> **Data for this task**:
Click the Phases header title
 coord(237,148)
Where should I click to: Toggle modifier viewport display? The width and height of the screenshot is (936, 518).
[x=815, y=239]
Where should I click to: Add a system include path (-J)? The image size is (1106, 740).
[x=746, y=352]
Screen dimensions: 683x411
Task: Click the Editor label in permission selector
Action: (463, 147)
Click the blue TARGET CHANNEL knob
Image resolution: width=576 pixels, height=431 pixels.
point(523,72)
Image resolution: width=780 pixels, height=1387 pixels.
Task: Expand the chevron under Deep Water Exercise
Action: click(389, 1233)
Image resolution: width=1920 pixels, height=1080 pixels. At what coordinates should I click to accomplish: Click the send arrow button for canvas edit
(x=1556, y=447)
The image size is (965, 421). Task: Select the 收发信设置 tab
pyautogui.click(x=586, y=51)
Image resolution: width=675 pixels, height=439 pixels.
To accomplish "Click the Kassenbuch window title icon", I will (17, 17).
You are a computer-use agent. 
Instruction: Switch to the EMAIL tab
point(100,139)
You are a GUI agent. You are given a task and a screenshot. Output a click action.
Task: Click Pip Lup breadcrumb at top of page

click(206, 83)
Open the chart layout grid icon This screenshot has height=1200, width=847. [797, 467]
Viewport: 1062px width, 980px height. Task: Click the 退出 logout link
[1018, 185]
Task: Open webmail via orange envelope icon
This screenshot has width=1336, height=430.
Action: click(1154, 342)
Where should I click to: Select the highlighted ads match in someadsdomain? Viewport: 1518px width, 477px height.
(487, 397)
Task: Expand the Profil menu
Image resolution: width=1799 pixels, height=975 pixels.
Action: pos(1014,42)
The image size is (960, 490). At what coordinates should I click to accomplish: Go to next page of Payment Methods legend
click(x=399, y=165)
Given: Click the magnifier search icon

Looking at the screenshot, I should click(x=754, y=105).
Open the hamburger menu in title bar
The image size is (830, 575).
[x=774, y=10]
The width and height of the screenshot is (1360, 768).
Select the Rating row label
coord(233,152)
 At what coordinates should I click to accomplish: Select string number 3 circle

> **Task to carry out**:
Your answer should be a single number, namely how many lines of the data above hold "Open".

> **Reply**:
3